Wednesday 8 April 2009

Dave Arneson has passed away

Last year we lost Gary Gygax, co-creator of Dungeons and Dragons. Sadly, his colleague and co-creator Dave Arneson has also passed away at the too-young age of 61.


Dave Arneson was born in 1947 and took up military wargaming in the early 1960s. During his wargames he took to 'acting out' certain confrontations and scenes, and enjoyed games which deviated from the historical record. By the late 1960s he was working on miniatures games with non-combat objectives and which focused on the players interacting with one another and even working cooperatively. He met Gary Gygax in 1969 at a gaming convention and the two developed a friendship based on their mutual interest in wargames, particularly of the naval variety (they coauthored a naval wargame, Don't Give Up the Ship!, which was published in 1972).

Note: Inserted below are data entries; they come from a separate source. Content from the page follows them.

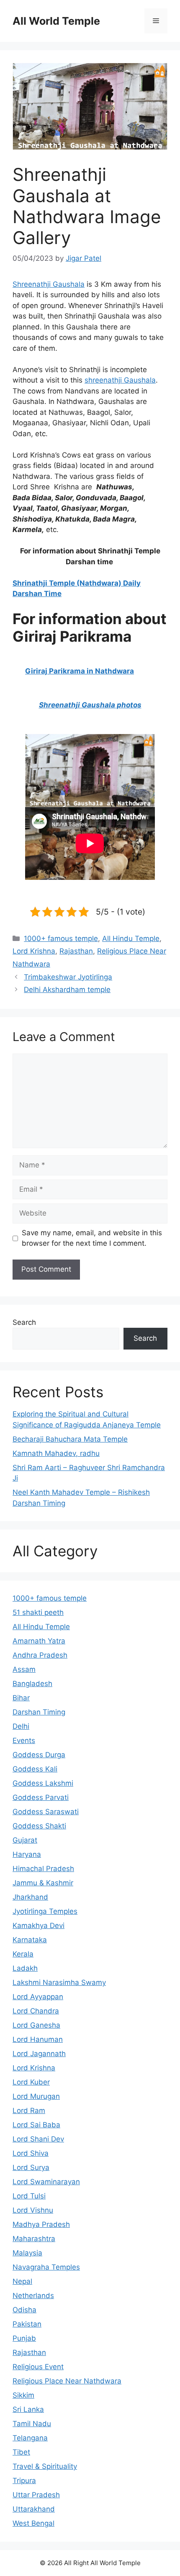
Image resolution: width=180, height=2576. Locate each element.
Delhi (21, 1726)
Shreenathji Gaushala (49, 284)
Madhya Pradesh (41, 2224)
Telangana (30, 2438)
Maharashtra (34, 2238)
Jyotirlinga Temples (45, 1911)
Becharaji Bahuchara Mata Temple (70, 1439)
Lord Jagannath (39, 2053)
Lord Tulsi (29, 2196)
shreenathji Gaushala (120, 380)
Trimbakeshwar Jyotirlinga (68, 977)
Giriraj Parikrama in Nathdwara (79, 671)
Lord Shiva (31, 2153)
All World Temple (56, 21)
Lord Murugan (36, 2096)
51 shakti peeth (38, 1612)
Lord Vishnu (33, 2210)
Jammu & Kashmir (43, 1883)
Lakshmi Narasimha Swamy (59, 1982)
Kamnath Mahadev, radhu (56, 1453)
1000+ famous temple (61, 938)
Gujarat (25, 1840)
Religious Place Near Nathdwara (67, 2381)
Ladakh (25, 1968)
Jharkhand (30, 1897)
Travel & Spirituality (45, 2466)
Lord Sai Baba (36, 2125)
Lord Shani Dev (38, 2139)
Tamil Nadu (32, 2423)
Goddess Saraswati (46, 1811)
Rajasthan (76, 951)
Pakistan (27, 2324)
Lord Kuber (31, 2082)
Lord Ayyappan (38, 1996)
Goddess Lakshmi (43, 1783)
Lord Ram (29, 2110)
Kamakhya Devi (38, 1925)
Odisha (24, 2310)
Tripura (24, 2480)
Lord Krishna (34, 951)
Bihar (21, 1698)
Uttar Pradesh (36, 2495)
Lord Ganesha (36, 2025)
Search (24, 1322)
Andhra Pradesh (40, 1655)
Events (24, 1740)
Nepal (22, 2281)
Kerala (23, 1954)
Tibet (21, 2452)
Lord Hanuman (38, 2039)
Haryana (27, 1854)
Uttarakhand (34, 2509)
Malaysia (27, 2253)
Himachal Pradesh (43, 1868)
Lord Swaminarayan (46, 2182)
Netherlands (33, 2295)
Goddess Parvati (41, 1797)
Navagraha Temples (46, 2267)
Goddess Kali (35, 1769)
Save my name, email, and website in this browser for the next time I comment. (92, 1238)
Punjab (24, 2338)
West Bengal (33, 2523)
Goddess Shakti (39, 1826)
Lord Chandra (36, 2011)
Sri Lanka (28, 2409)
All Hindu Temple (130, 938)
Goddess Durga (39, 1755)
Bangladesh (32, 1683)
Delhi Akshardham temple (67, 989)
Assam (24, 1669)
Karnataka (30, 1940)
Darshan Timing (39, 1712)
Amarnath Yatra (39, 1641)
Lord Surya (31, 2167)
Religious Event (38, 2367)
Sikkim (23, 2395)
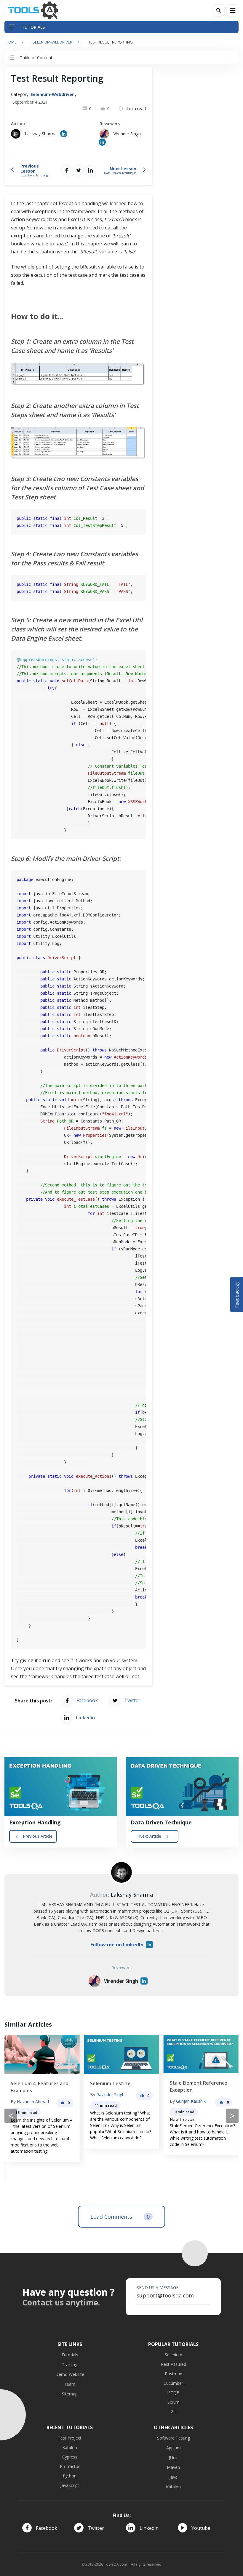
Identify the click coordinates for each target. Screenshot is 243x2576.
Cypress (69, 2457)
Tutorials (69, 2355)
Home (11, 42)
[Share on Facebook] (66, 170)
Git (173, 2411)
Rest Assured (173, 2364)
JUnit (173, 2457)
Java (174, 2477)
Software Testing (173, 2438)
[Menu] (232, 10)
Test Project (69, 2438)
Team (69, 2384)
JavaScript (69, 2485)
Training (69, 2364)
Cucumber (173, 2383)
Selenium (173, 2355)
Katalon (69, 2447)
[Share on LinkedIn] (90, 170)
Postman (173, 2373)
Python (69, 2476)
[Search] (218, 10)
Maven (173, 2467)
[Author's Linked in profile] (63, 133)
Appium (173, 2447)
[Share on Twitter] (78, 170)
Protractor (70, 2466)
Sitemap (70, 2394)
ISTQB (173, 2392)
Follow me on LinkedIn (116, 1944)
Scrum (173, 2402)
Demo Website (69, 2374)
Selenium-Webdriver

In 1970 Arneson created a game utilising a mash-up of his wargame rules with Gary Gygax's in-development Chainmail system. This game focused on dungeon crawls, combat and experience, and utilised rules for hit points and armour class. The game was named after its setting, Blackmoor, and campaigns in this setting were run for the remainder of Arneson's life. Arneson demonstrated the game to Gygax in late 1971 and they collaborated on expanding the game into a full rules system. With financing from a colleague, Brian Blume, this rules system developed into Dungeons and Dragons, the first version of which was published in 1974. Blackmoor became the first campaign supplement for the setting and was published in 1975. The company they founded became known as TSR and Arneson and Gygax collaborated for the next few years. Unfortunately, Arneson was unhappy that he was not credited for his work on the original D&D when the 1st Edition of the Advanced Dungeons and Dragons game appeared in 1979 and filed a lawsuit against TSR and Gygax to ensure he was properly credited on all later iterations of the game. He later returned to TSR in the mid-1980s but left during the buy-out that also say Gygax leave the company permanently. During this time Blackmoor had become an integral part of the Mystara world setting, but Arneson retained control of it.


Arneson moved into computing and teaching. In the early 2000s, with the advent of the Open Gaming Licence, he published a fresh series of Blackmoor gaming materials based on the 3rd Edition of D&D, and continued to attend roleplaying conventions and events. He passed away last night after an illness, and had previously suffered a stroke in 2002.

This is a sad day for roleplaying. Arneson was a quiet guy whose role in creating D&D has sometimes been overlooked in favour of the far more outspoken and larger-than-life Gygax, but his contribution to the game was absolutely critical, and he remains credited for the game on the latest, 4th edition of the game. Roleplaying designer Monte Cook has a few brief words to say about him here. Certainly the world of roleplaying is a poorer place today.